Below, find the line containing "This screenshot has height=623, width=945."; from there to the final line, print every line exactly and skip the pictures.

[PROVIDED INFORMATION — start]

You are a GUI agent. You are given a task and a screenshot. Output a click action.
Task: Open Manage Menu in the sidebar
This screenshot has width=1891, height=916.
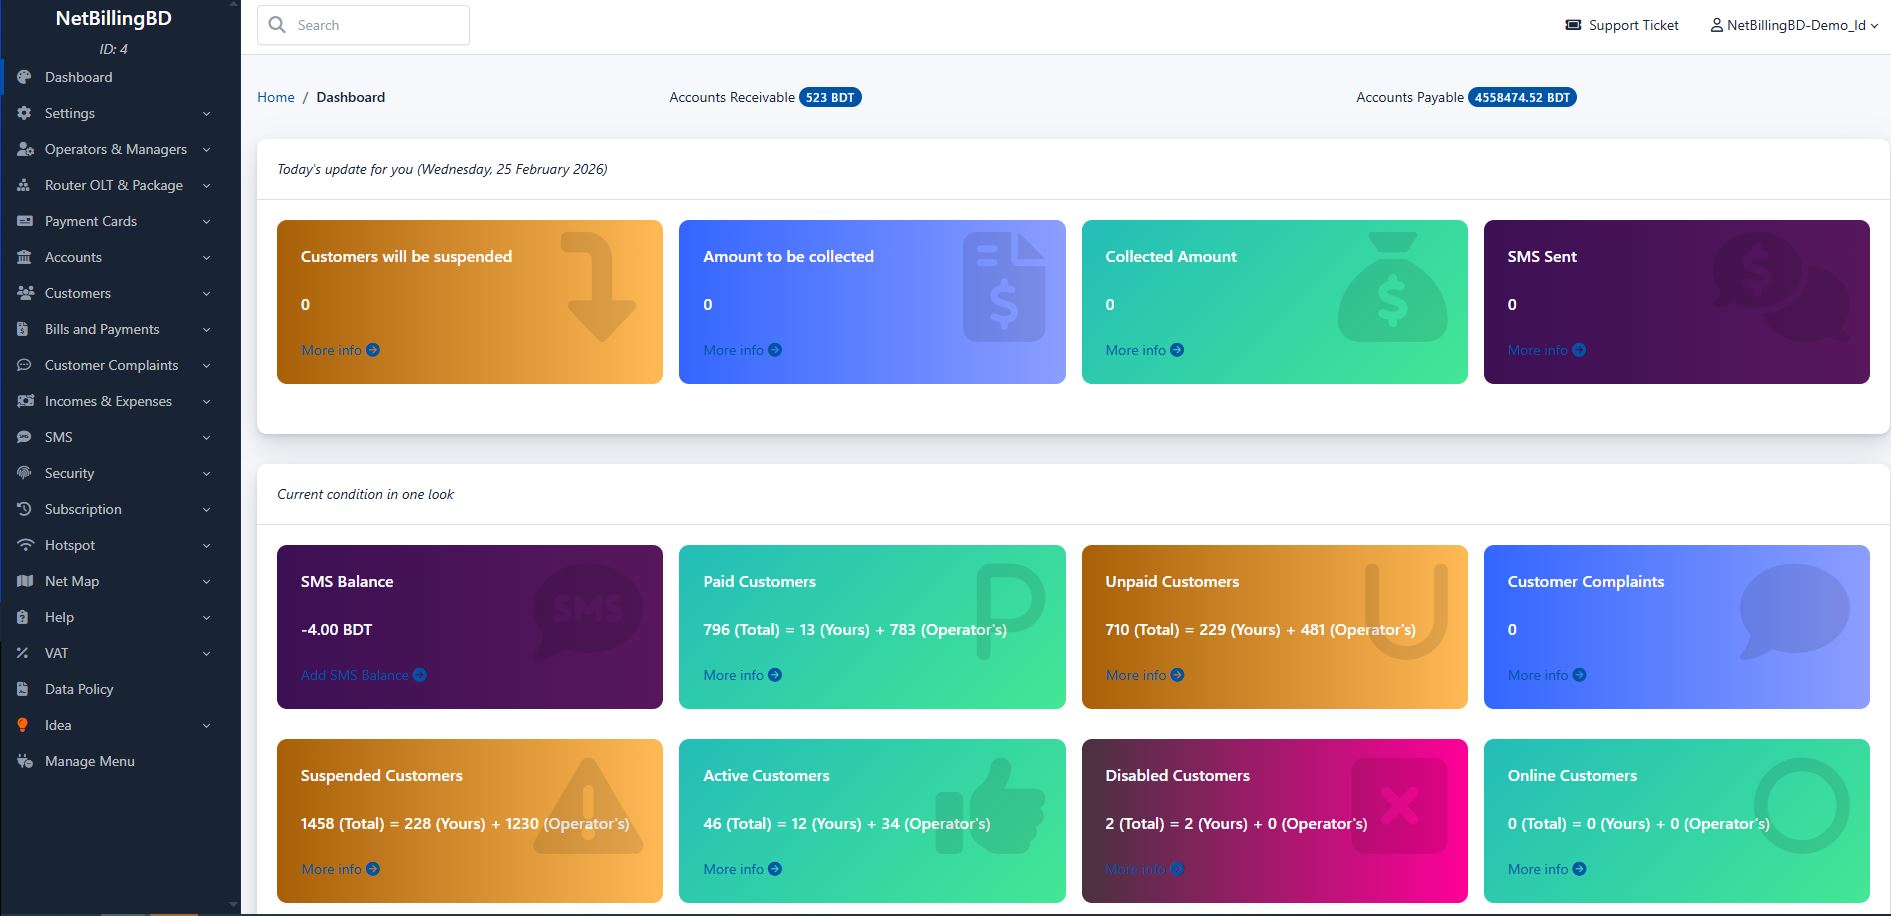point(89,761)
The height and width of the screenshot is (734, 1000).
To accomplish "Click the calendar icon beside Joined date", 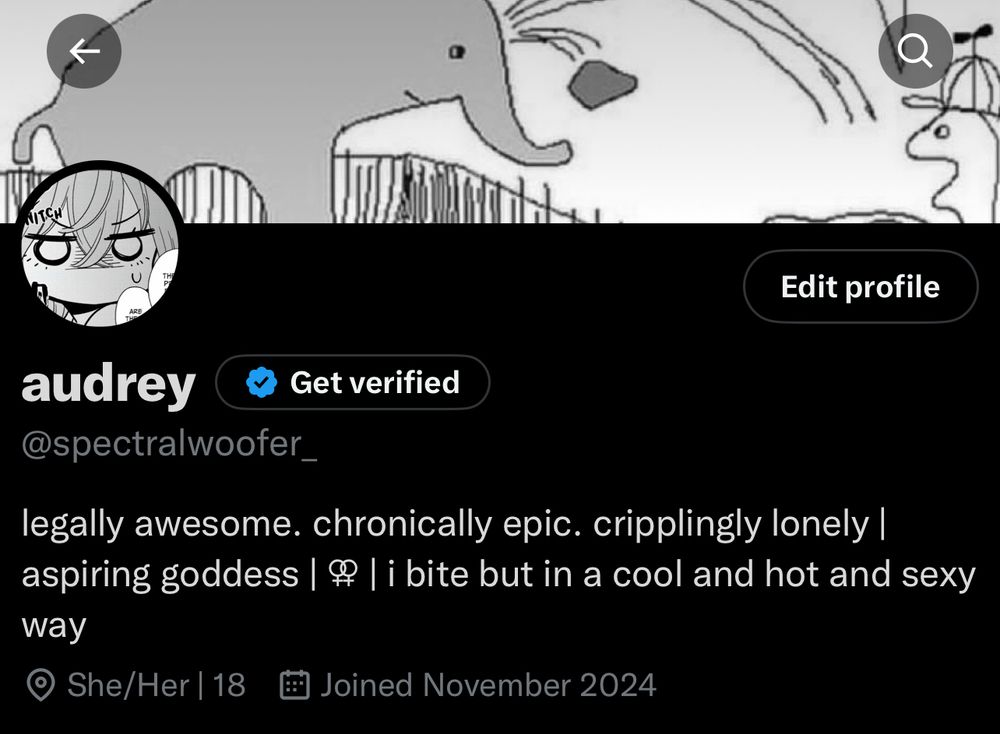I will click(x=295, y=685).
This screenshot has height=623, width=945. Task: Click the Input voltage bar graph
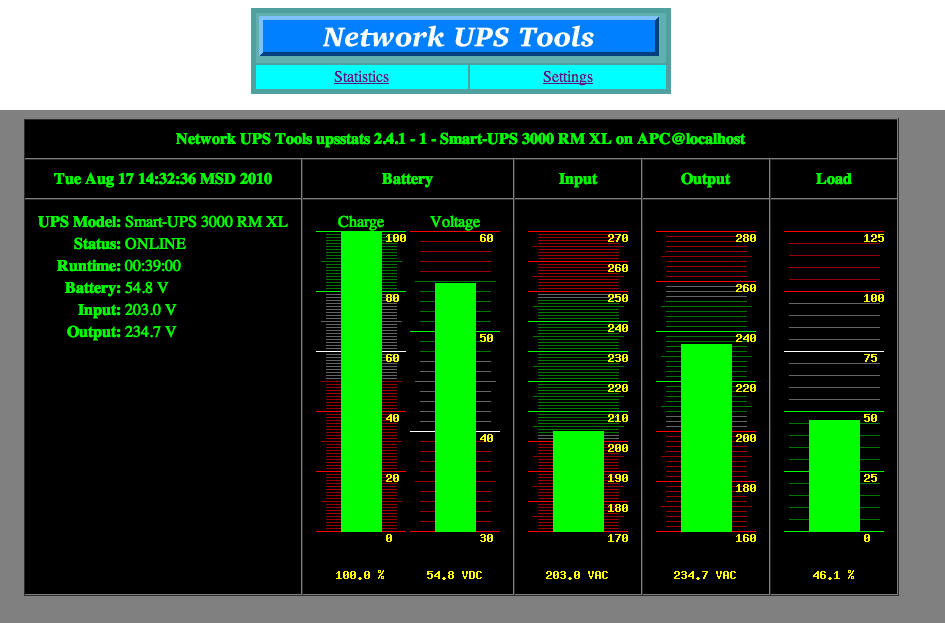[x=578, y=480]
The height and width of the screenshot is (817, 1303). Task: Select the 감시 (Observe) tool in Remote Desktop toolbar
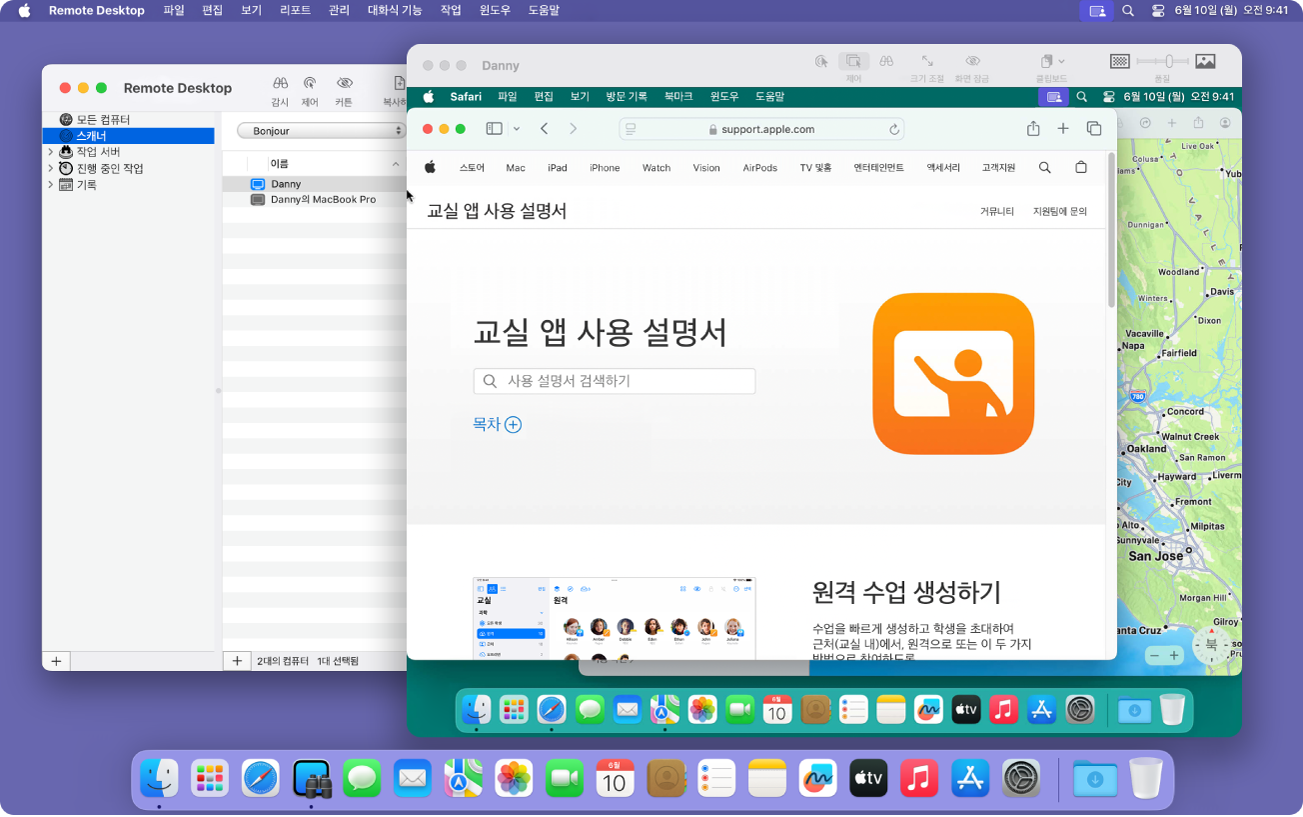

[PROVIDED INFORMATION — finish]

[EXERCISE OUTPUT]
This screenshot has height=623, width=945. Task: Click the Input voltage bar graph
[x=578, y=480]
The height and width of the screenshot is (817, 1303). Task: Select the 감시 (Observe) tool in Remote Desktop toolbar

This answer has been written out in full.